Copy every line between the one containing "The image size" and the one containing "tap(342, 78)", inclusive, adding -5 to each coordinate in the answers, and omit the pictures.

Exercise materials:
════

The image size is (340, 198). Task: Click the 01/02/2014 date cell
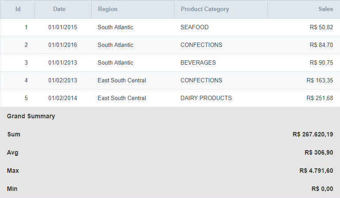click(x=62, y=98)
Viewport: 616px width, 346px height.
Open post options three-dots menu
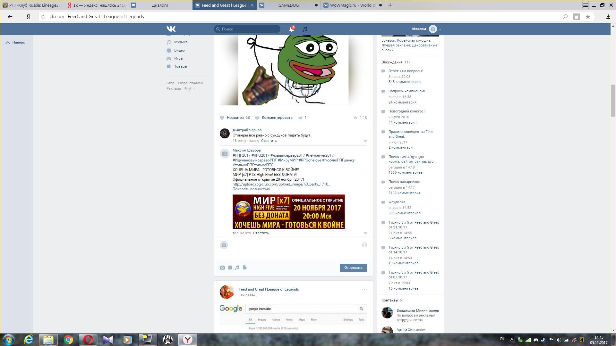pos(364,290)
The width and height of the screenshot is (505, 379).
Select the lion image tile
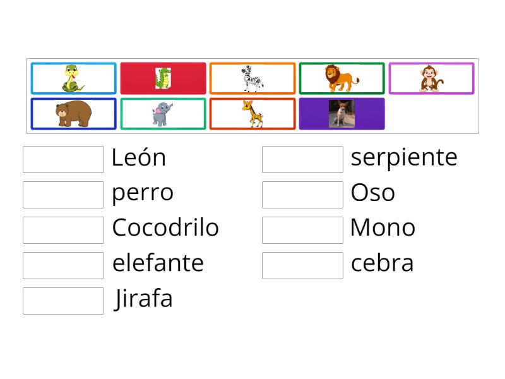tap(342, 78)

════

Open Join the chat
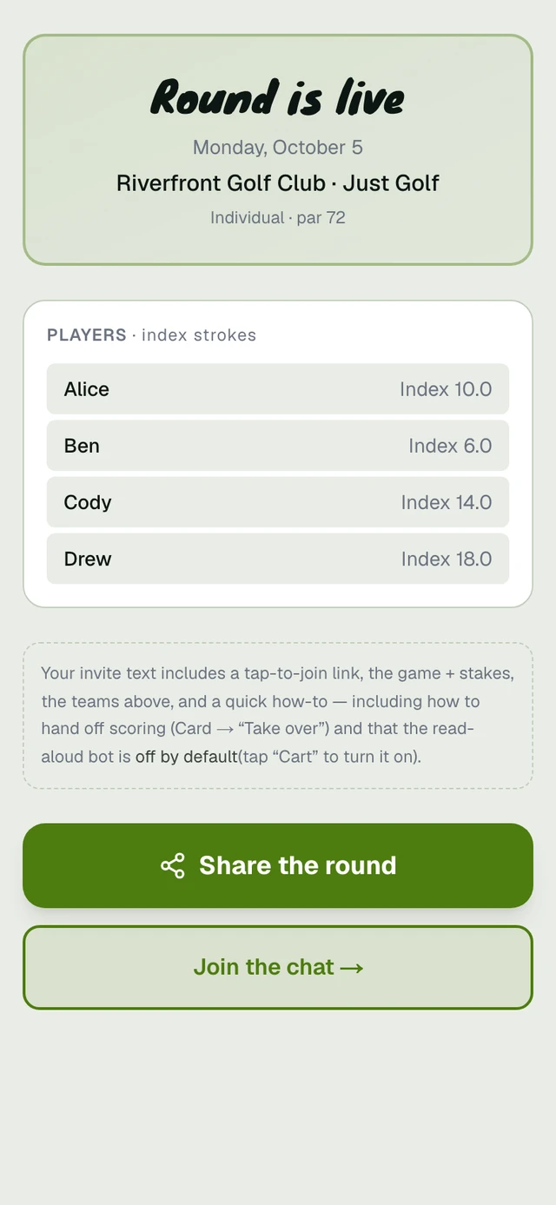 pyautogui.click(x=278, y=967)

════

Exercise response:
The image size is (340, 198). Task: Click the 01/02/2014 date cell
click(x=57, y=93)
Viewport: 616px width, 346px height.
Open post options three-dots menu
pos(359,285)
The width and height of the screenshot is (505, 379).
Select the lion image tile
tap(337, 73)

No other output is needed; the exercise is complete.